Detection of Intoxicated Individuals from Facial Video Sequences via a Recurrent Fusion Model
Bita Baroutian, Atefe Aghaei, Mohsen Ebrahimi Moghaddam
TL;DR
The paper tackles non-invasive intoxication detection from video by proposing a recurrent fusion model that combines GAT-based facial landmark dynamics with a 3D-ResNet spatiotemporal feature stream. It introduces a shot-based processing workflow and a learnable adaptive fusion to robustly integrate modalities. A new YouTube-derived dataset of 3,542 clips from 202 individuals supports training and evaluation, with strong results showing 95.82% accuracy and 0.977 precision/recall, outperforming 3D-CNN and VGGFace+LSTM baselines. The approach demonstrates practical potential for public-safety monitoring while highlighting considerations around demographics, interpretability, and future extensions to related affective or safety-critical tasks.
Abstract
Alcohol consumption is a significant public health concern and a major cause of accidents and fatalities worldwide. This study introduces a novel video-based facial sequence analysis approach dedicated to the detection of alcohol intoxication. The method integrates facial landmark analysis via a Graph Attention Network (GAT) with spatiotemporal visual features extracted using a 3D ResNet.
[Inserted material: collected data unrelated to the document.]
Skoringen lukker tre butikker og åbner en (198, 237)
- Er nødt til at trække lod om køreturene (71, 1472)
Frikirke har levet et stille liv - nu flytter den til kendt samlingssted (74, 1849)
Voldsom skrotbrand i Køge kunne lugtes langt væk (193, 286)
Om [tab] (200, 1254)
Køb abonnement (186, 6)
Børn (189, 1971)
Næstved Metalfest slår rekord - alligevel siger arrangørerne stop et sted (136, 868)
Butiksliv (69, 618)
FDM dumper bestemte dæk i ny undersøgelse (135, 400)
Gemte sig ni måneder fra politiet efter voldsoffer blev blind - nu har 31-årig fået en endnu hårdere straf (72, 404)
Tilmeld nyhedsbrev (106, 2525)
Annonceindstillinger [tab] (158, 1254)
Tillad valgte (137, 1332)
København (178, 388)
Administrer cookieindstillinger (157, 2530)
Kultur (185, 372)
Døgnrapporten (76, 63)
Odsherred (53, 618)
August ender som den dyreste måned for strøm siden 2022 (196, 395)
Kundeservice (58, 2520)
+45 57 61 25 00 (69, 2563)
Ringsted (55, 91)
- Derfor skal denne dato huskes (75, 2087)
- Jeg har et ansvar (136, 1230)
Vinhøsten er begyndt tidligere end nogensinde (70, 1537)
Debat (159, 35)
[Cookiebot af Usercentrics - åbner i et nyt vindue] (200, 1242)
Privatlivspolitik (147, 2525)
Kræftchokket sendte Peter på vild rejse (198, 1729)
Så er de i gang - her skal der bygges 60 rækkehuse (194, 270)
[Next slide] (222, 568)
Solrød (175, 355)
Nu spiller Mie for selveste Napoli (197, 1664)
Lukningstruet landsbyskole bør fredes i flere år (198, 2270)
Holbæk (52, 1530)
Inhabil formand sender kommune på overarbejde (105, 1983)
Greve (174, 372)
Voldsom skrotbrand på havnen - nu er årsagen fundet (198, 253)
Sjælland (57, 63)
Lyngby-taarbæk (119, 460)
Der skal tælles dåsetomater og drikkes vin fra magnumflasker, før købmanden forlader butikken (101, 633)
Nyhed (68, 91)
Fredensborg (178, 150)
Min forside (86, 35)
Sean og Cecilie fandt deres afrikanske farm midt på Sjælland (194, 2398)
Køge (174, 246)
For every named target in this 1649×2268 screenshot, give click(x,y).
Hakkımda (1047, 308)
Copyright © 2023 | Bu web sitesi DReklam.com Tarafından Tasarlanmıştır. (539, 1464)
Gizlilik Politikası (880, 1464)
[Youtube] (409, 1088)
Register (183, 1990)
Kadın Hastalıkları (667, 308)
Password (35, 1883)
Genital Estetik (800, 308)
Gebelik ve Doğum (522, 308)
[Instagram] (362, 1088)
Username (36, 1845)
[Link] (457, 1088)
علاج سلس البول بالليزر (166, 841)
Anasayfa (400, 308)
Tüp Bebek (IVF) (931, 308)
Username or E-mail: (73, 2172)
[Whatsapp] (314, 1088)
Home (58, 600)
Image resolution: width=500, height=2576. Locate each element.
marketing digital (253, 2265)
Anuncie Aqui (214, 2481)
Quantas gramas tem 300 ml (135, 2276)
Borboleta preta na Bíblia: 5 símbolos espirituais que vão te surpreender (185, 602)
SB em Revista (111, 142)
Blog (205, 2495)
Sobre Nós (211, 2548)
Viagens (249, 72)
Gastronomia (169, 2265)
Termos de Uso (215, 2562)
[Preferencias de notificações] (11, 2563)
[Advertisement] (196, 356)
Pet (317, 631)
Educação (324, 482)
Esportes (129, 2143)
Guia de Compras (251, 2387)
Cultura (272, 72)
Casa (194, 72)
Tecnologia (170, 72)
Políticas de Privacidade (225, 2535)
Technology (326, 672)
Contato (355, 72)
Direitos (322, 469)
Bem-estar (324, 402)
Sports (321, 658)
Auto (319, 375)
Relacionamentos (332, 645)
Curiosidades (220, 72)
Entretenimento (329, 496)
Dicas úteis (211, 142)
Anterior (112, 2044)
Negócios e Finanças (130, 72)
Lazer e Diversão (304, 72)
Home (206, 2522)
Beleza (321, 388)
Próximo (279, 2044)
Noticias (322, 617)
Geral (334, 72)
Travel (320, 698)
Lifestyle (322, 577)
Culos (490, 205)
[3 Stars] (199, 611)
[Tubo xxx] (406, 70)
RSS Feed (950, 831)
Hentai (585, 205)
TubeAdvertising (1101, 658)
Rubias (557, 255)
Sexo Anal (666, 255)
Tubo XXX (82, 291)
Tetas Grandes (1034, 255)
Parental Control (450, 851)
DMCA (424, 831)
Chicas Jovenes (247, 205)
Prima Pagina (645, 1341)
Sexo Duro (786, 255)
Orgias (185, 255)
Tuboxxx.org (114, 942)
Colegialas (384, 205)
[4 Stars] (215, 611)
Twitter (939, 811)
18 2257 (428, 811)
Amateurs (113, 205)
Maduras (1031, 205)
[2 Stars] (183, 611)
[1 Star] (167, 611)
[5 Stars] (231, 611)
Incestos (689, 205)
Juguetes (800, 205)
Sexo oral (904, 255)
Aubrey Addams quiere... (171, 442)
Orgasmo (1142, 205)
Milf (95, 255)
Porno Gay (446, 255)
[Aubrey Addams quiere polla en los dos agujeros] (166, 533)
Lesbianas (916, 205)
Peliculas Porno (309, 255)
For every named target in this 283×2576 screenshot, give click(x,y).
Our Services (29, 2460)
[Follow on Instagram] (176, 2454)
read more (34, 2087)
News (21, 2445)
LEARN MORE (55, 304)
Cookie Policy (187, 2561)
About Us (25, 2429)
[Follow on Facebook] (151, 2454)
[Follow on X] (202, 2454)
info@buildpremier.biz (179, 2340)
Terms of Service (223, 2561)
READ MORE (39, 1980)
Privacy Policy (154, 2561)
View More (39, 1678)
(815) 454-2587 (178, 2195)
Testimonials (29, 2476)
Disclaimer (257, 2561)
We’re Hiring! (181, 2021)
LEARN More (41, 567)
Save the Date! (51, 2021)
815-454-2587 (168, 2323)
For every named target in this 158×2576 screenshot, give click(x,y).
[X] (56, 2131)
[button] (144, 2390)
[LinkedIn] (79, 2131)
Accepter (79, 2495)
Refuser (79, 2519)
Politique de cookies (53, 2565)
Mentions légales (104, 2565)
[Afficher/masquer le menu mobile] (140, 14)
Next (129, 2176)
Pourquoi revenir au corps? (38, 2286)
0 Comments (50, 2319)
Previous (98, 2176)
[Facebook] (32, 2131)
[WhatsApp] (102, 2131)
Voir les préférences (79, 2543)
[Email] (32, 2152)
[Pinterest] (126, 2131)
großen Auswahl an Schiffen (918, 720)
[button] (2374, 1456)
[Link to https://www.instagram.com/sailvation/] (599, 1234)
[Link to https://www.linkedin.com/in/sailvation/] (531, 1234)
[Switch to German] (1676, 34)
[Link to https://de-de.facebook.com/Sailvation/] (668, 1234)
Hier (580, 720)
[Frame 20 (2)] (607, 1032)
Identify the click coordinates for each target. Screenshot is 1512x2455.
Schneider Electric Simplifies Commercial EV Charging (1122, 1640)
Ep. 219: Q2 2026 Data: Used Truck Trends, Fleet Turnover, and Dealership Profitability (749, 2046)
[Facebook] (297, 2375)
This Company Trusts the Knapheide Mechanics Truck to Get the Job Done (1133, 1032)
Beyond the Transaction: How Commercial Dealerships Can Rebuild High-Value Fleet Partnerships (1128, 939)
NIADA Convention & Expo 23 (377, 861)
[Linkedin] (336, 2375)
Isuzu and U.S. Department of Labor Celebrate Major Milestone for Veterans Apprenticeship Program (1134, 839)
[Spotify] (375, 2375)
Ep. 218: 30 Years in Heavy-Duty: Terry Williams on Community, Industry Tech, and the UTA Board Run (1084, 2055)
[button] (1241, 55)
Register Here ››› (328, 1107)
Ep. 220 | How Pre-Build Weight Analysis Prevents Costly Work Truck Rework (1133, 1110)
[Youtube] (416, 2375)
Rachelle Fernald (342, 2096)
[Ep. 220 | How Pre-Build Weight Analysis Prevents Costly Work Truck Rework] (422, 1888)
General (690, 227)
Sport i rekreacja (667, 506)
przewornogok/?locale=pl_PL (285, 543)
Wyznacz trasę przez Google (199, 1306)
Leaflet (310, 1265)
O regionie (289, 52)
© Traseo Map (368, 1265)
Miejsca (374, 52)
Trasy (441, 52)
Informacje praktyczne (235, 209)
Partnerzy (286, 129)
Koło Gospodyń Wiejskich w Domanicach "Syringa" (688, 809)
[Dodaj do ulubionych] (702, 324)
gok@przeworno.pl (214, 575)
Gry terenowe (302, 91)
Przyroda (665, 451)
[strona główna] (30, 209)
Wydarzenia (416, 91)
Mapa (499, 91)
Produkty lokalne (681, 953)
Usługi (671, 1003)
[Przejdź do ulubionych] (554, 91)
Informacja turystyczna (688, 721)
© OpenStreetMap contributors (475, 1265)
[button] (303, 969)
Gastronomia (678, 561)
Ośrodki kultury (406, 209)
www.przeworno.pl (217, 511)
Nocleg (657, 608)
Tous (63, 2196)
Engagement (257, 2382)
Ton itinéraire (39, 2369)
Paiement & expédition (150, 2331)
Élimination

These features are dynamically fused with adaptive prioritization to enhance classification performance. Additionally, we introduce a curated dataset comprising 3,542 video segments derived from 202 individuals to support training and evaluation. Our model is compared against two baselines: a custom 3D-CNN and a VGGFace+LSTM architecture. Experimental results show that our approach achieves 95.82% accuracy, 0.977 precision, and 0.97 recall, outperforming prior methods. The findings demonstrate the model's potential for practical deployment in public safety systems for non-invasive, reliable alcohol intoxication detection.